Quite often the argument is that the ServiceLocator’s container and your mocking framework’s container are two separate objects; while you mock stuff into the first one, your code looks for the stuff in the other one. This example will be using NUnit together with RhinoMocks to illustrate a simple set up.

TestBase.cs

using EPiServer.ServiceLocation;
using NUnit.Framework;
using Rhino.Mocks;

// ...

[TestFixture]
public abstract class TestBase
{
  private IServiceLocator _mockedServiceLocator;
  protected IServiceLocator MockedServiceLocator
  {
    get
    {
      if (_mockedServiceLocator != null)
      {
        return _mockedServiceLocator;
      }
      _mockedServiceLocator = MockRepository.GenerateMock<IServiceLocator>();
      EPiServer.ServiceLocation.ServiceLocator .SetLocator(_mockedServiceLocator);
      return _mockedServiceLocator;
    }
  }

  public virtual T Using<T>() where T : class
  {
    var obj = MockRepository.GenerateMock<T>();
    MockedServiceLocator.Stub(l => l.GetInstance<T>()).Return(obj);
    return obj;
  }

This is a smaller version of what a test base class may look like; all the superfluous stuff such as automocking removed. The interesting lines of code in the MockedServiceLocator property are 19-20. Since EPiServer is supplying a convenient SetLocator method under their ServiceLocator namespace, it is a simple thing to have RhinoMocks generate a mock of a ServiceLocator for us. Once we have a mock that we can work with, just have EPiServer use that instead of the real one.
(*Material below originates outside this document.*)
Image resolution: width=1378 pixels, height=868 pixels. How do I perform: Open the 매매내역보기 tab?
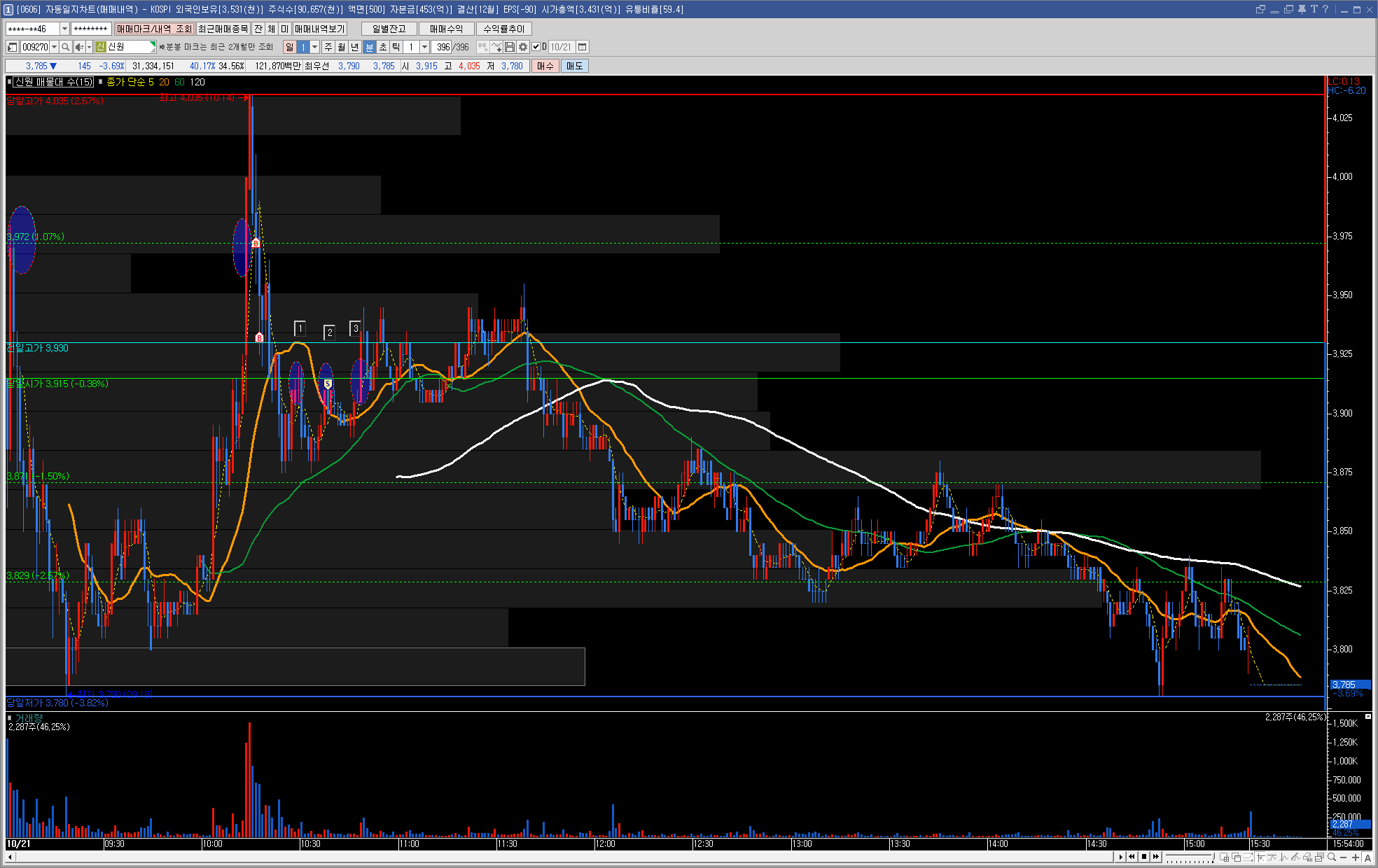tap(319, 29)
The Using<T> method (named as such out of habit) generates and returns a mocked object of any class you want. Before it’s returned it also stubs the mock onto the mocked EPiServer ServiceLocator. In other words, if you call:

ServiceLocator.Current.GetInstance<ISomething>();

You will be using the MockedServiceLocator’s stub and get the mocked return object. You would go about it the same to stub other methods on the ServiceLocator, like GetAllInstances.

So if you are using the EPiServer ServiceLocator to get an IUrlResolver in your code, stubbing things on it may be done as below.

Using<IUrlResolver>()
  .Stub(s => s.Route(Arg<UrlBuilder>.Matches(arg => arg.ToString() == "/some/path")))
  .Return(somePage);

Note that there may be reasons to refrain from using the ServiceLocator in an excessive an unstructured manner, but unit testing is hardly one of them. Sometimes it’s really a handy thing, like when you need to inject things in EPiServer ContentTypes for instance. If you try constructor injection in a PageType, things will not work well.

public class ArticlePage : PageData
{
  private readonly Lazy<ISomeService> _someService = new Lazy<ISomeService>(() => ServiceLocator.Current.GetInstance<ISomeService>());

  [Ignore]
  public virtual string SomeProperty => _someService.Value.SomeMethodUsing(this);

Injecting with the ServiceLocator in a lazy manner however, works like a charm (and yes, there are multiple reasons why you’d want to inject stuff into domain models; creating aggregated content for React.js is one of them).